Data for this exercise:
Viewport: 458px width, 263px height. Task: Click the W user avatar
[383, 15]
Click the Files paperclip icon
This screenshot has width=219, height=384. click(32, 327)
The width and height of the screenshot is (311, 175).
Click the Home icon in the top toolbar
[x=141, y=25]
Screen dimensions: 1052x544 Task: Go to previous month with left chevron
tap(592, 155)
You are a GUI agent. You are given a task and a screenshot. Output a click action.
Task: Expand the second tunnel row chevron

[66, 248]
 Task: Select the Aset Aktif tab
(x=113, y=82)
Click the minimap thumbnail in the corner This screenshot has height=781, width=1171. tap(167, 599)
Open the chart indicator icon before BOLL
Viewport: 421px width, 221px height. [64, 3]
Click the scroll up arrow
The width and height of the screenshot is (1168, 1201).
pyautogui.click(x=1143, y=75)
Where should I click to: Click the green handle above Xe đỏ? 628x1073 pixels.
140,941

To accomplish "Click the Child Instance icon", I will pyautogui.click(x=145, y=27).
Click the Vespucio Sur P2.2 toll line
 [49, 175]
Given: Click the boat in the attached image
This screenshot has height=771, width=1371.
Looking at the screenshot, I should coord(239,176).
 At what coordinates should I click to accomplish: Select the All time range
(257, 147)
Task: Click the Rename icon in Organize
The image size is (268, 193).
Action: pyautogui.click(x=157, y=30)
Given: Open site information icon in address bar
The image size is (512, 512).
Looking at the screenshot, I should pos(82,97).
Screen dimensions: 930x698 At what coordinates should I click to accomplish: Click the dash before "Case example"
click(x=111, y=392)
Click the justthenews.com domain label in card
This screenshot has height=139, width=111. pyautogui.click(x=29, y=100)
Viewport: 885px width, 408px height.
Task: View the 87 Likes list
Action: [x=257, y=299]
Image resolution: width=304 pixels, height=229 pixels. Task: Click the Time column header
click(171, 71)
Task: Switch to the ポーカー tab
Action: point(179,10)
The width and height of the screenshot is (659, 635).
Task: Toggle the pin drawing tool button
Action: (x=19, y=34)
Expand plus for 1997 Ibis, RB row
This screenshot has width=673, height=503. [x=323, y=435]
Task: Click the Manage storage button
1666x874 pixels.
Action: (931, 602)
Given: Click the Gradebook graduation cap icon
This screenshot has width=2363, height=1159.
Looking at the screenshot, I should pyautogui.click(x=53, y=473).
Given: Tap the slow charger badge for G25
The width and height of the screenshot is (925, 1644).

Problem requirements: The full set of entries must be transcribed exactly.

Answer:
Viewport: 458px width, 263px height. Task: Click the W user avatar
[383, 15]
Click the Files paperclip icon
This screenshot has width=219, height=384. click(32, 327)
The width and height of the screenshot is (311, 175).
Click the Home icon in the top toolbar
[x=141, y=25]
Screen dimensions: 1052x544 Task: Go to previous month with left chevron
tap(592, 155)
You are a GUI agent. You are given a task and a screenshot. Output a click action.
Task: Expand the second tunnel row chevron

[66, 248]
 Task: Select the Aset Aktif tab
(x=113, y=82)
Click the minimap thumbnail in the corner This screenshot has height=781, width=1171. tap(167, 599)
Open the chart indicator icon before BOLL
Viewport: 421px width, 221px height. [64, 3]
Click the scroll up arrow
The width and height of the screenshot is (1168, 1201).
pyautogui.click(x=1143, y=75)
Where should I click to: Click the green handle above Xe đỏ? 628x1073 pixels.
140,941

To accomplish "Click the Child Instance icon", I will pyautogui.click(x=145, y=27).
Click the Vespucio Sur P2.2 toll line
 [49, 175]
Given: Click the boat in the attached image
This screenshot has height=771, width=1371.
Looking at the screenshot, I should coord(239,176).
 At what coordinates should I click to accomplish: Select the All time range
(257, 147)
Task: Click the Rename icon in Organize
The image size is (268, 193).
Action: pyautogui.click(x=157, y=30)
Given: Open site information icon in address bar
The image size is (512, 512).
Looking at the screenshot, I should pos(82,97).
Screen dimensions: 930x698 At what coordinates should I click to accomplish: Click the dash before "Case example"
click(x=111, y=392)
Click the justthenews.com domain label in card
This screenshot has height=139, width=111. pyautogui.click(x=29, y=100)
Viewport: 885px width, 408px height.
Task: View the 87 Likes list
Action: [x=257, y=299]
Image resolution: width=304 pixels, height=229 pixels. Task: Click the Time column header
click(171, 71)
Task: Switch to the ポーカー tab
Action: point(179,10)
The width and height of the screenshot is (659, 635).
Task: Toggle the pin drawing tool button
Action: (x=19, y=34)
Expand plus for 1997 Ibis, RB row
This screenshot has width=673, height=503. [x=323, y=435]
Task: Click the Manage storage button
1666x874 pixels.
Action: (931, 602)
Given: Click the Gradebook graduation cap icon
This screenshot has width=2363, height=1159.
Looking at the screenshot, I should pyautogui.click(x=53, y=473).
Given: Tap the slow charger badge for G25
The width and height of the screenshot is (925, 1644).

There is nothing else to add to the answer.